Zombieland’s protagonist, a college-age dude played by Jesse Eisenberg, is a bundle of phobias, an OCD-style follower of rules who finds himself in a Zombie Apocalypse after an unexpected date with a hot girl out of his league (Amber Heard) goes wrong. Mentored by Woody Harrelson, who more or less reprised this same role in the Hunger Games movies, Eisenberg’s millennial character undergoes a reality-TV-scripted makeover. In expiation for his pusillanimity in the opening reel, he winds up rescuing a tough girl (Emma Stone) who also would have been out of his league in the pre-Apocalypse scheme of dating. Zombieland presents Eisenberg as gutless and Stone as ruthless, but she’s the one who ends up a hostage, and he becomes her hero. In fact, one of his rules, “Don’t be a hero,” changes on screen to “Be a hero,” as we once again learn that millennials really do have what it takes to kill zombies. Earlier in the film, Eisenberg accidentally shoots and kills a non-zombie Bill Murray, playing himself, showing that millennials can also, regretfully, take out Baby Boomers, including the cool ones who aren’t undead.
Edgar Wright’s 2004 Shaun of the Dead, the first movie zom-com, was a more intelligent version of this same storyline. An English comedy from the “Isn’t it cute how much we suck?” school, Wright’s film acquiesced to the coupling-up plot rom-coms require, but not without first presenting the routine, pointless daily life of its protagonist (Simon Pegg) as pre-zombified. Shaun of the Dead will likely remain the only sweet little comedy in which the protagonist kills his mother, a scene the film has the guts to play without flinching. The joke of Wright’s film is that it takes something as brutal as a zombie apocalypse to wake us from our stupor and to show us how good we had it all along. By the film’s end, Pegg and his girlfriend (Kate Ashfield) are in exactly the same place they were when the film started, but now at least they live together. A cover of the Buzzcocks’ song “Everybody’s Happy Nowadays” jangles over the credits, providing a zombified dose of circa-1979 irony.
Wright and Pegg’s goofy rethinking of the zombie movie proved how firmly zombies are entrenched in our consciousness, and how easy they are to manipulate for comedic effect. The same month Shaun of the Dead came out, a Hollywood remake of Romero’s Dawn of the Dead was released. It, too, cleaned up at the box office. This new Dawn of the Dead seemed like it was made by one of the nerds in the American zom-coms, a jerk desperate to prove he’s bad-ass. (The director now makes superhero movies.) Johnny Cash’s “The Man Comes Around” accompanies the opening credits, setting a high bar for artistic achievement the ensuing film does not come near to clearing. Jim Carroll’s “People Who Died” plays at the end—its placement there as repulsive as anything else in the film.
As all nouveau zombie films must, the remake starts in the suburbs, where a couple is watching American Idol in bed, underscoring the genre’s newfound connection to reality TV. The film’s CGI effects, which at the time injected a souped-up faux energy into the onscreen mayhem, dated instantly. They’re now the kind of off-the-rack effects featured in Weird Al videos when someone gets hit by a car.

STATED GOAL A: In the zombie-movie passage, which song accompanies the opening credits of the Dawn of the Dead remake?
STATED GOAL B: Carry the zombie-movie passage forward, picking up right after its final sentence.
The items that come after the zombie-movie passage aren't needed for anything here.

INFORMATION SUPPLIED:
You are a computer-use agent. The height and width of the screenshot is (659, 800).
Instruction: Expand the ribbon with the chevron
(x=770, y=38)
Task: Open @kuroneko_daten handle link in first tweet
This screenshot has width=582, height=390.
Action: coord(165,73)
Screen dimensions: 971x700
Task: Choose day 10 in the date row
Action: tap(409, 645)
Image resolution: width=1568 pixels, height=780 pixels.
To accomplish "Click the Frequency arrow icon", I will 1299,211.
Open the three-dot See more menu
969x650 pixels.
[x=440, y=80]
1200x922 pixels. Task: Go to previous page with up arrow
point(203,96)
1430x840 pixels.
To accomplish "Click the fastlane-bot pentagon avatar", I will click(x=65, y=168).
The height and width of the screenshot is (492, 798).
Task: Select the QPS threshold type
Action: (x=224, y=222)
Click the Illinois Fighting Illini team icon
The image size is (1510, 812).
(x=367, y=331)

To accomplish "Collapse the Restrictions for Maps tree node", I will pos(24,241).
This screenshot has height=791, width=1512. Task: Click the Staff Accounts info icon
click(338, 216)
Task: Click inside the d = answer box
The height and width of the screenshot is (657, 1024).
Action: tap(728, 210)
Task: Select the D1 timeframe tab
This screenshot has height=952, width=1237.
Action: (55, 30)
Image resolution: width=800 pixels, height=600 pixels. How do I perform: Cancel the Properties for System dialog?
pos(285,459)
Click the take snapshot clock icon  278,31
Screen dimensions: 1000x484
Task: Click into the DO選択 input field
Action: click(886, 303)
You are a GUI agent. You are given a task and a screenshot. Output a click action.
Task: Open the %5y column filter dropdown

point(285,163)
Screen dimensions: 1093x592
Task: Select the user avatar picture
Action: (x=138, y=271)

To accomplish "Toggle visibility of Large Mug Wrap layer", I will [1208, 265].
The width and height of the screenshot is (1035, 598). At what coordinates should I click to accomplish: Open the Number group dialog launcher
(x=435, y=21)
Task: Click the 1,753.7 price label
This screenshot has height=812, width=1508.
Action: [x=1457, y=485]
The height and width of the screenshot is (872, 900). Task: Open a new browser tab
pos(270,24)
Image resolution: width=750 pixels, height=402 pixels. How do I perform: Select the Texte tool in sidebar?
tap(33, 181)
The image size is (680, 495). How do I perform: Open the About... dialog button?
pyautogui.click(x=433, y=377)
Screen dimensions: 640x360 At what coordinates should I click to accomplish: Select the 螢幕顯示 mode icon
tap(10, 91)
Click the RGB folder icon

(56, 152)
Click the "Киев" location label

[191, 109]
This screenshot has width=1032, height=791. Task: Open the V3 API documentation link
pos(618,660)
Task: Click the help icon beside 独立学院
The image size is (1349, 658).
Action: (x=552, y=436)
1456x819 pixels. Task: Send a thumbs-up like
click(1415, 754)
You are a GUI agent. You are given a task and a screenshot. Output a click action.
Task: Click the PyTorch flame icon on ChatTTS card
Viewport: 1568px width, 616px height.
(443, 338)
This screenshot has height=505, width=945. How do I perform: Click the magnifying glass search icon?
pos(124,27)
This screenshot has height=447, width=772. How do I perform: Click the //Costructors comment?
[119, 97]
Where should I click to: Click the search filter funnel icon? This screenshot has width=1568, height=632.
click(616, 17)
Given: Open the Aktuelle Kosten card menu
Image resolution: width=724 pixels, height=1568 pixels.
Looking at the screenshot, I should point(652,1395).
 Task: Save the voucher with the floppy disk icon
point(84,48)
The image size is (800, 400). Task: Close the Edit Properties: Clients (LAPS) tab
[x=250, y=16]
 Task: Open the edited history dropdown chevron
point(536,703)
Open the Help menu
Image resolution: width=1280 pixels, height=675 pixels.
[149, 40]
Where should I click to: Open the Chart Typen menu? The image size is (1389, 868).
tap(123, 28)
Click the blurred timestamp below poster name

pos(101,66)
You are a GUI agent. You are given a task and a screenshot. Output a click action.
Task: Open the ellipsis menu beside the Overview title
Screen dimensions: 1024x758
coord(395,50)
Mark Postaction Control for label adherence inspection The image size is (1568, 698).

TASK RESULT A: Johnny Cash's "The Man Comes Around."

TASK RESULT B:
The main point of this new Dawn of the Dead is that after the Zombie Apocalypse, people will spend their time barking orders at each other and calling each other “asshole.” The film nods in the direction of loving the military and the police, and totally sanitizes Romero’s use of a shopping mall as a site of consumerist critique. Like many films of the 2000s, it postulates that living in a mall wouldn’t be a Hobbesian dystopia at all; it would be rad. If the remake had been made five years later, maybe it would have had to grapple with the “dead malls” that began to adorn the American landscape with greater frequency after the economy collapsed. Instead, the mall serving as the film’s principal backdrop is spotless and fun. The remake’s island-set, sequel-ready false happy ending makes one long for the denouement of Michael Haneke’s Funny Games—a longing more unimaginable than any real-life wish-fulfillment fantasy about the Zombie Apocalypse actually coming to pass.
The American Way of Death
Fanboys liked the Dawn of the Dead remake and, inexplicably, so did many critics. Manohla Dargis, then at the Los Angeles Times, wrote that the film was “the best proof in ages that cannibalizing old material sometimes works fiendishly well,” a punny sentiment she might well walk back today.
The next year, when George A. Romero released his first new zombie film in twenty years, it did not fare as well in the suddenly crowded marketplace of the undead. While Land of the Dead (2005) is fittingly seen as something of a masterpiece now, on its initial release it puzzled genre fans, who had gotten used to the sort of “fast zombies” that were first featured in the nihilistic-with-a-happy-ending British movie 28 Days Later (2002). Romero’s new film was as trenchant as his others, but many fans weren’t having it.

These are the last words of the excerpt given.